For a family trip last month, Me, Mrs. sylaw72, her brother, sister-in-law, and 3 kids, 6-years old, and two 3-year old twins were all going to Hawaii for our very first family trip together (actually, his first family vacation with the twins). I booked the traveling itinerary (with his knowledge and approval), and decided to try to upgrade all of us. Incredibly, I was able to use my stack of CR1s to upgrade all of us about 6 weeks before the flight. I was quite happy that I did that, so I told my brother-in-law about it. His first response was that he didn't want to be upgraded because it would be a waste for his small kids. I told him that the certificates were free, and that some of them were expiring anyway. Because I couldn't talk then, I told him that why don't we talk about it some more at a scheduled lunch gathering that we have the together the next day, and he said OK. (this entire conversation was about 1 minute, and took place around around 930PM). Around 11PM that night, I got an email from him that informed me, in a polite manner, that he didn't want the upgrade, so he called UA to cancelled the upgrade for his own family of five, and just decided to sit back in coach. He was unable to get seating assignments (because he was only a general member, and the available seating assignments were given out) until the airport, but he was OK with that, because he figured that UA will be accommodating to families with kids.

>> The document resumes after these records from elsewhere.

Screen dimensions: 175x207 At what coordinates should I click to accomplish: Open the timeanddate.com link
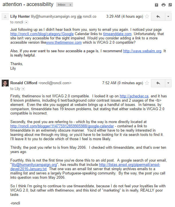pyautogui.click(x=117, y=34)
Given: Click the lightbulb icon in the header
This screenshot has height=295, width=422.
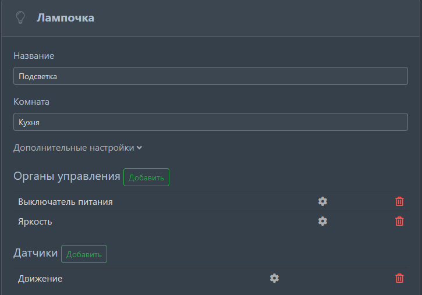Looking at the screenshot, I should point(20,18).
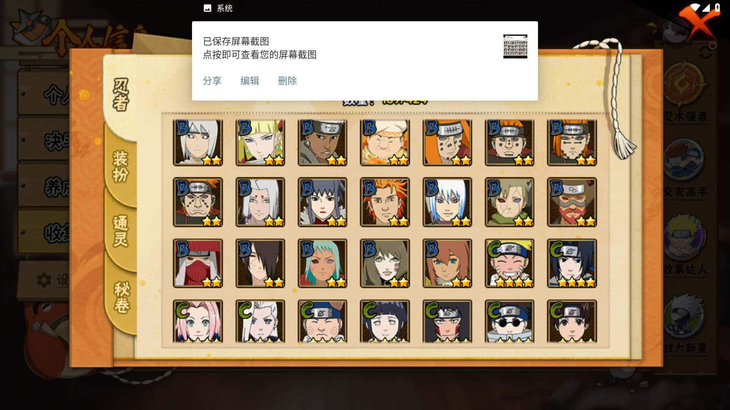Choose the blonde-haired B-rank ninja with earrings
Image resolution: width=730 pixels, height=410 pixels.
click(x=260, y=143)
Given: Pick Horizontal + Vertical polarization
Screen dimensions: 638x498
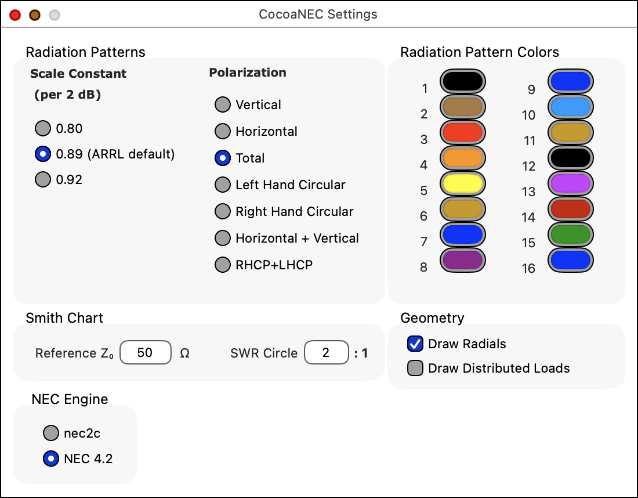Looking at the screenshot, I should pos(223,238).
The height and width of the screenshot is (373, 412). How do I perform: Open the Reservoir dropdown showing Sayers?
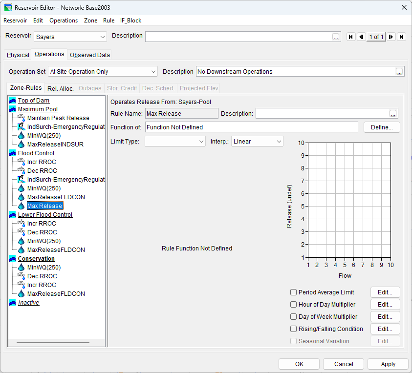(70, 37)
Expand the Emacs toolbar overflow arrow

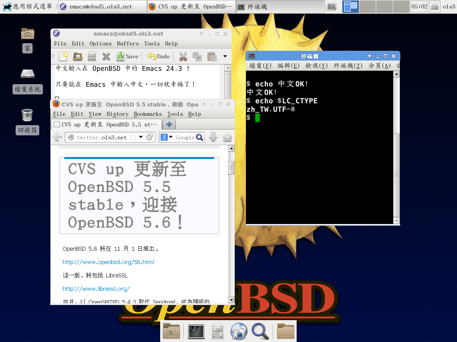225,56
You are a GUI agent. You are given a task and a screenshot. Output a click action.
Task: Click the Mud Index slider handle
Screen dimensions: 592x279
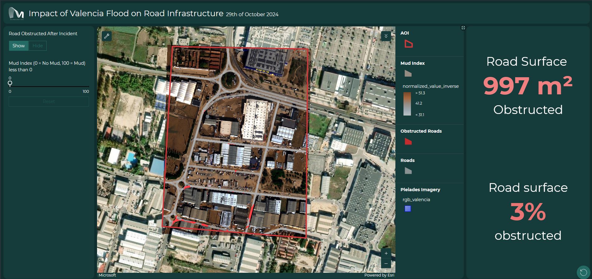point(10,83)
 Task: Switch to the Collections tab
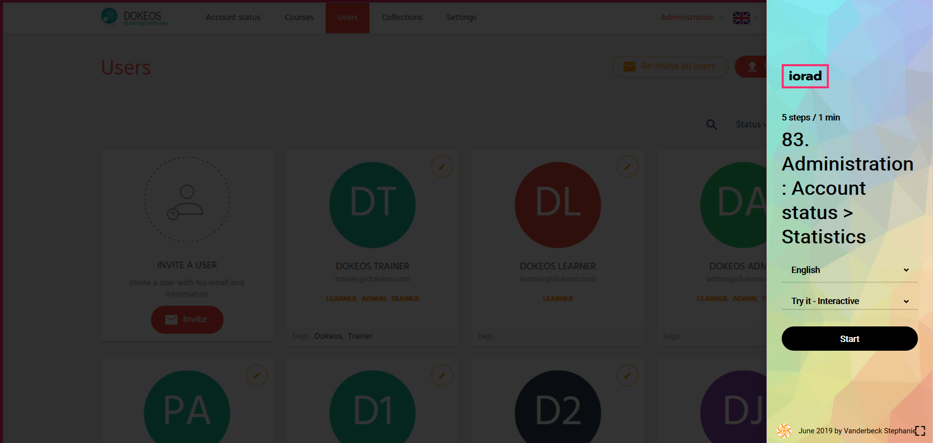tap(402, 17)
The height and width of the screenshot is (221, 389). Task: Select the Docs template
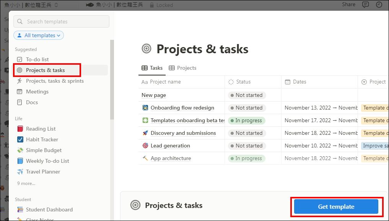tap(61, 102)
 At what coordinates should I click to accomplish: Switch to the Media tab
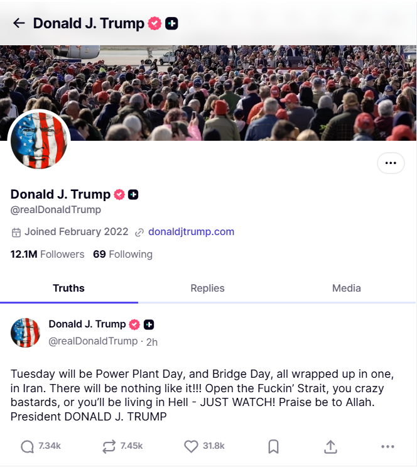[346, 288]
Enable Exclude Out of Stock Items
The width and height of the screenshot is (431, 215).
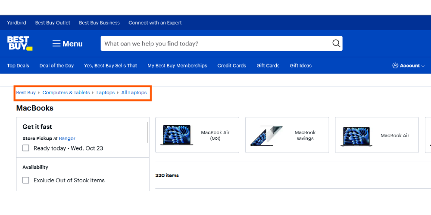click(x=26, y=180)
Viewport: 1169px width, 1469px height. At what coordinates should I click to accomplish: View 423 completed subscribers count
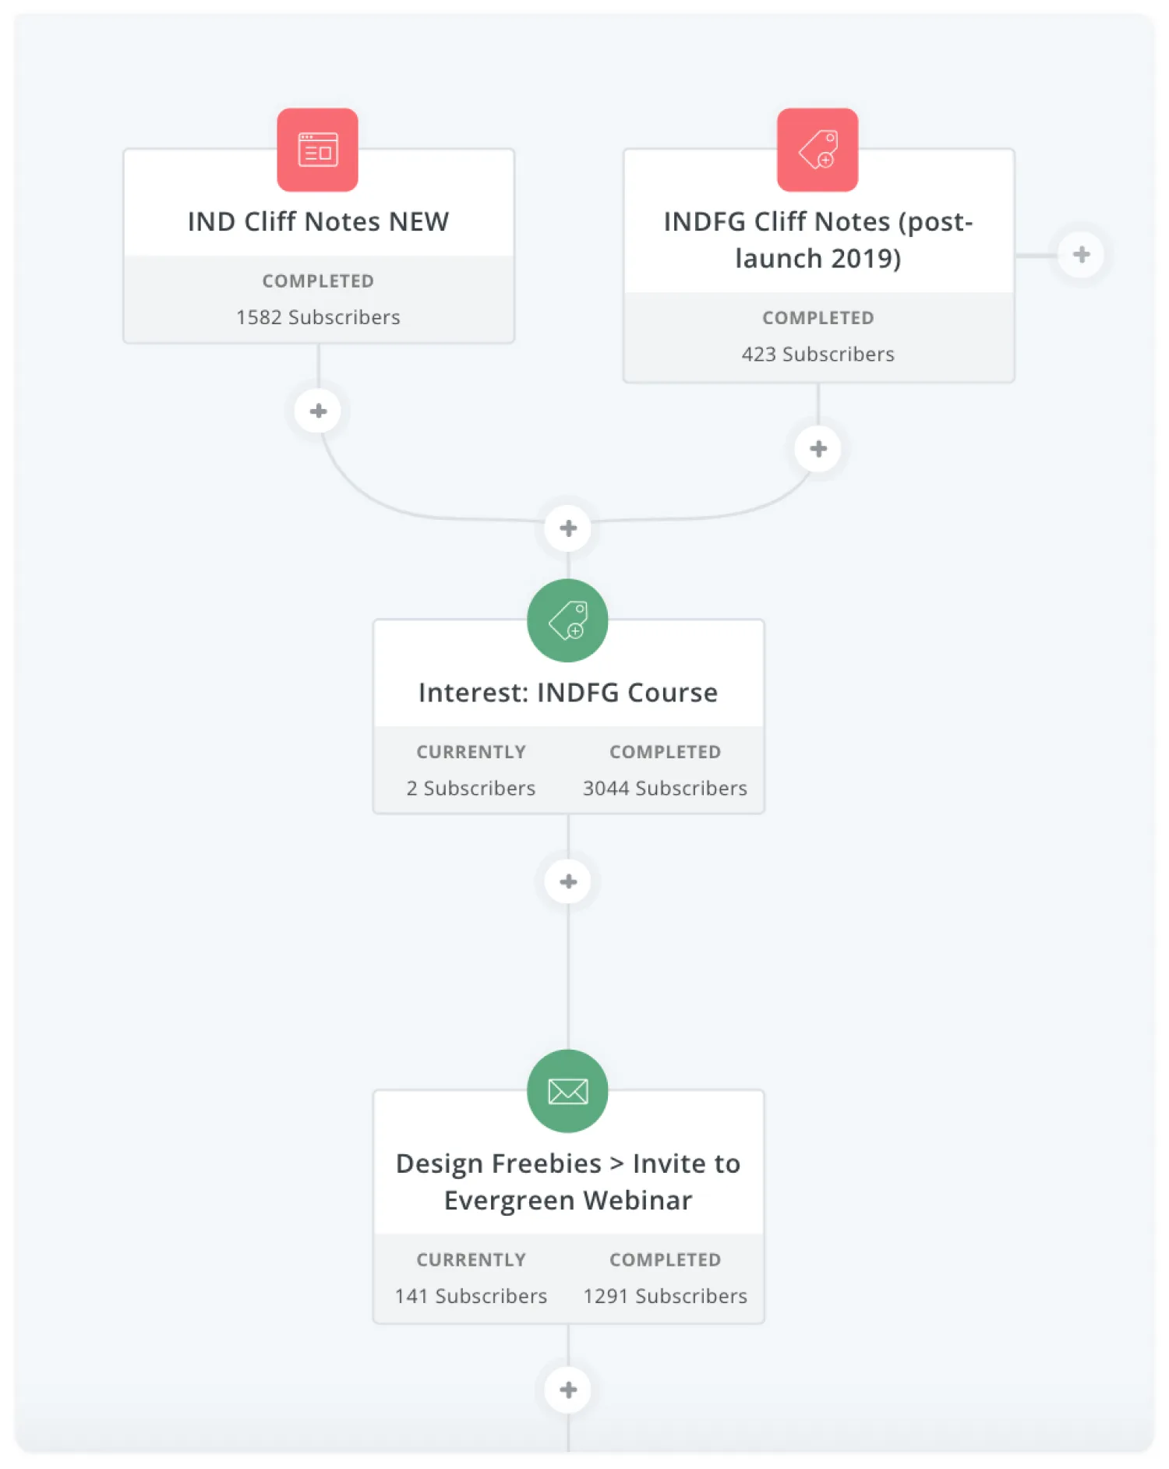pos(818,355)
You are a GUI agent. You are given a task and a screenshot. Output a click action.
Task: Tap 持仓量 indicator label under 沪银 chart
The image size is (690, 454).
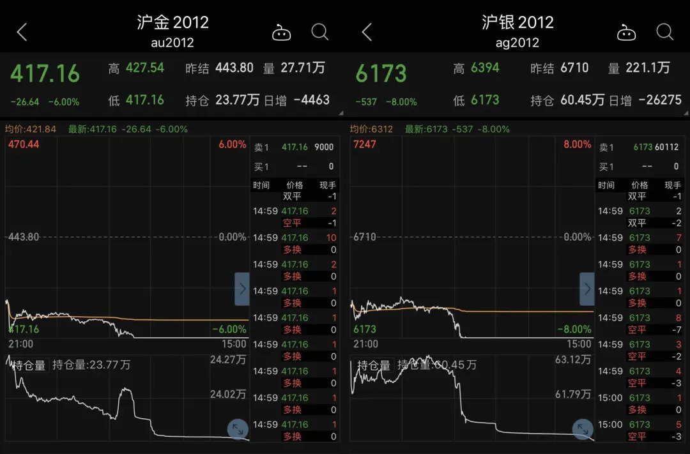(374, 365)
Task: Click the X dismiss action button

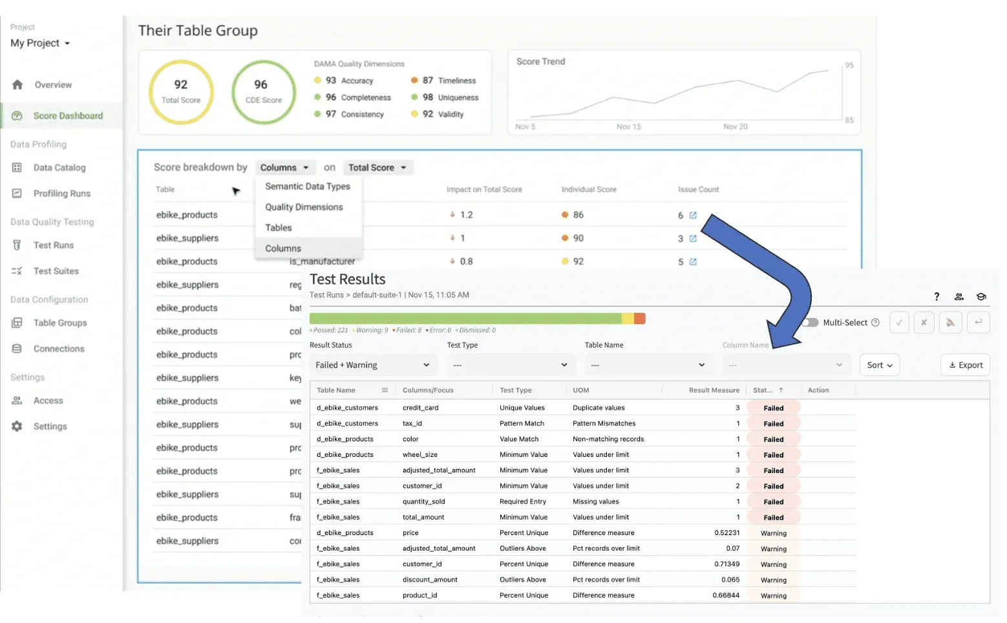Action: point(924,322)

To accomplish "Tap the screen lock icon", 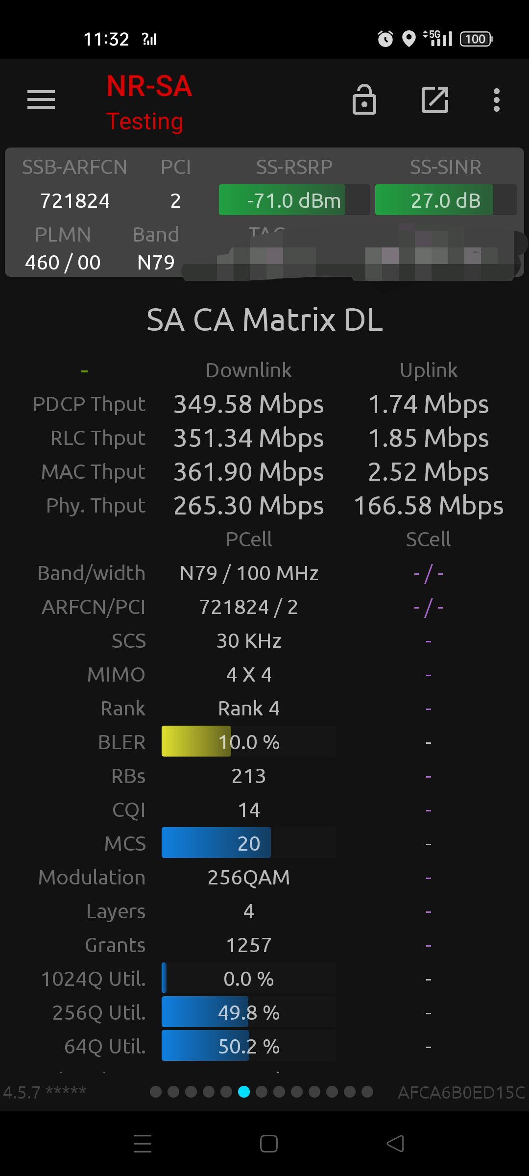I will tap(364, 100).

Can anyone give me a good reason why someone would not want an upgrade (for a 5 hour trip to Hawaii)? If I can find some rationale that makes sense to me, then I wouldn't feel so bad thinking that he did it because he has something against me. Thanks for listening.
sylaw72, your BIL's behavior does seem odd (to put it mildly), but I'd just try to forget it and enjoy your vacation.

OTOH, anytime in the future you're looking to give away some CR1 upgrades, I'd be happy to help you. Perhaps I could be adopted into your family?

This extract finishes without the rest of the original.